A BH Leste entrou no consórcio também chamado BH Leste, no lugar da Viação Torres. A segunda empresa estava enfrentando graves problemas financeiros e disse que não tinha mais condições de operar. Neste cenário, Lessa disse que nenhuma outra empresa estava interessada em comprar a antiga Viação Torres.
No entanto, em meio à crise, ela foi comprada pela família do empresário Nilo Júnior, filho de Nilo Gonçalves Simão, responsável pelo Grupo Transimão, que tem grande participação no transporte público da Grande BH. Após incorporar toda a estrutura da Viação Torres, a BHLeste passou a integrar o consórcio homônimo, mas sem passar pelos trâmites prévios legais.
Empresários deram aval para empresa operar irregularmente
Questionado na CPI, Rubens Lessa, que preside o Consórcio BH Leste, afirmou que tomou a decisão em conjunto com os demais empresários. A CPI apontou que, mesmo sem autorização da prefeitura para operar, a viação BH Leste recebeu subsídios da prefeitura. Rubens Lessa alegou que o 94% das empresas do consórcio aceitaram a entrada da empresa. O motivação era não prejudicar o transporte público da cidade.
“Não foi um negócio de concessão. Foi um negócio de ativos que tivemos que fazer e correr o risco. Até sair a anuência, que saiu agora, como é que ficaria o transporte? Nenhum de nós tinha condição de comprar 104 ônibus novos, nem crédito para isso. O consórcio votou e, no dia da votação, 94% da participação do consórcio autorizou de imediato e o restante pediu prazo para analisar a documentação”, afirmou em depoimento.
Representando a população na reunião, o Presidente da Associação dos Usuários de Transporte Coletivo da Grande BH, Francisco Maciel, ficou indignado com o tratamento dispensado ao empresário, que, segundo ele, não foi questionado como deveria.

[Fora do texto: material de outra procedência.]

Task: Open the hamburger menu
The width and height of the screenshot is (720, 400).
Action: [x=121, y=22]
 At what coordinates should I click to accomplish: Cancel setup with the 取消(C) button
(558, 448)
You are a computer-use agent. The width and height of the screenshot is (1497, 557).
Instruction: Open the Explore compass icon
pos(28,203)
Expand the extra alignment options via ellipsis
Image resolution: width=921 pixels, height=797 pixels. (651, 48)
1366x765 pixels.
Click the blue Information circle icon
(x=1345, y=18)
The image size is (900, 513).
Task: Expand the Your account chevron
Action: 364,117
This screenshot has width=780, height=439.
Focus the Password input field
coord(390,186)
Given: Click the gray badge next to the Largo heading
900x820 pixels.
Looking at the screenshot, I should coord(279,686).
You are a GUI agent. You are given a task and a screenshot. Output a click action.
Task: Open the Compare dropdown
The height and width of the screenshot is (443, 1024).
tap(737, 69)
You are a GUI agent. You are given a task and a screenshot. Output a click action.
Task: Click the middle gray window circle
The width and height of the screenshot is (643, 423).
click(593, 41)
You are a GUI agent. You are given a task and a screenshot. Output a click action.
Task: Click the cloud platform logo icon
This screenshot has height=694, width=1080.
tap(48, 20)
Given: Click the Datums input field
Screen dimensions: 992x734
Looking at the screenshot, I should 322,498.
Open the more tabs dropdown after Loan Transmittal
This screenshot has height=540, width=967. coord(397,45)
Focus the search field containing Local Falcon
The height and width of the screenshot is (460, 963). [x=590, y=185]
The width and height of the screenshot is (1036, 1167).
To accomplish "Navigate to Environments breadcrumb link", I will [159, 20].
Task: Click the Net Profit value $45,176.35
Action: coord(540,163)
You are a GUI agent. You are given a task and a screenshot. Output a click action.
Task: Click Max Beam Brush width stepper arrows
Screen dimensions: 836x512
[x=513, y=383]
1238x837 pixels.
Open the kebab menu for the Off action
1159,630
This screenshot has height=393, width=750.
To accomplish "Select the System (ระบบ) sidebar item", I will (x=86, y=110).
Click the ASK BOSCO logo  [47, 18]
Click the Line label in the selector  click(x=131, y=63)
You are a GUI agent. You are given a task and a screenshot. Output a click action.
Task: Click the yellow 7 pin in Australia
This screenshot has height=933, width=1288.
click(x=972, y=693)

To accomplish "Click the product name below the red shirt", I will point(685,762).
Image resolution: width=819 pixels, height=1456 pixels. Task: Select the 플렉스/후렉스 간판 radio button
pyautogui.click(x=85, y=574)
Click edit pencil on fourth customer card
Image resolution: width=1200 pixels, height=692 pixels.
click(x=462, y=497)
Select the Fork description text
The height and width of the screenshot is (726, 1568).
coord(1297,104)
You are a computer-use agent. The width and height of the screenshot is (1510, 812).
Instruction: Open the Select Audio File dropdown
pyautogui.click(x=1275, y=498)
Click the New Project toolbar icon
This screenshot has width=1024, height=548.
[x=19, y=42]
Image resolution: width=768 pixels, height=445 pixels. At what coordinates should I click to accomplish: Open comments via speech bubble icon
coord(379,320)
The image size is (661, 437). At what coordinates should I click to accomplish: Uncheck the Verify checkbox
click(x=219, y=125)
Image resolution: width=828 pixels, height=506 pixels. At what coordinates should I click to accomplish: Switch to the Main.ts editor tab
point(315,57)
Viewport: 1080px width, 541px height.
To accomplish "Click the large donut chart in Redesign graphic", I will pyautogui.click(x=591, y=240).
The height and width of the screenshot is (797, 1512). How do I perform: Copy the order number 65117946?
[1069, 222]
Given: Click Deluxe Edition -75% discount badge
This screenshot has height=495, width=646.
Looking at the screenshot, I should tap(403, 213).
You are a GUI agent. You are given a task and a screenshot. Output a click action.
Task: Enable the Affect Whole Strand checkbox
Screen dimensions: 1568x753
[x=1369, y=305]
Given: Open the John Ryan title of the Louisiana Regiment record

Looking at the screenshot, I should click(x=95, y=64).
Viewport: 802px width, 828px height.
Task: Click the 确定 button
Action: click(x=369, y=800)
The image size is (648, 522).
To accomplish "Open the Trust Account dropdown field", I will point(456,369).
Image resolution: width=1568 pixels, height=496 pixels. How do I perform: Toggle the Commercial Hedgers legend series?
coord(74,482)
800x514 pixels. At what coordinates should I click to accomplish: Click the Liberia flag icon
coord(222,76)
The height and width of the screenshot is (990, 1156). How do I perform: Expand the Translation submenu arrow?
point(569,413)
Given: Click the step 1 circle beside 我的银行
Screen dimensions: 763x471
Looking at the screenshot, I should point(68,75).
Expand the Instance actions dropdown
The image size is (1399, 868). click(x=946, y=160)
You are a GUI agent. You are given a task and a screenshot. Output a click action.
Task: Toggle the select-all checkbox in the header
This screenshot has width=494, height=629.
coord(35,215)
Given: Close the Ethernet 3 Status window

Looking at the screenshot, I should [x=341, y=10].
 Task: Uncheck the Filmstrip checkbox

“A realidade do transporte coletivo é uma calamidade: superlotação, descumprimento do quadro de horários, maus-tratos aos usuários. E, hoje, mais uma triste cena, tenebrosas transações foram relatadas pela principal figura do empresariado que gesta esse caos do transporte coletivo no Belo Horizonte. E a Câmara Municipal, com 41 vereadores, 39 se omitiram, não fizeram rpesença e sequer fizeram perguntas. Os dois vereadores [que estavam na reunião, Bráulio Lara e Loíde Gonçalves] tiveram todo o cuidado para não estranharem o convidado. Ele transitou em um céu de brigadeiro”, criticou.
A relatora da CPI, vereadora Loide Gonçalves (Podemos), disse que irá apresentar o relatório final da CPI no dia 1° de fevereiro.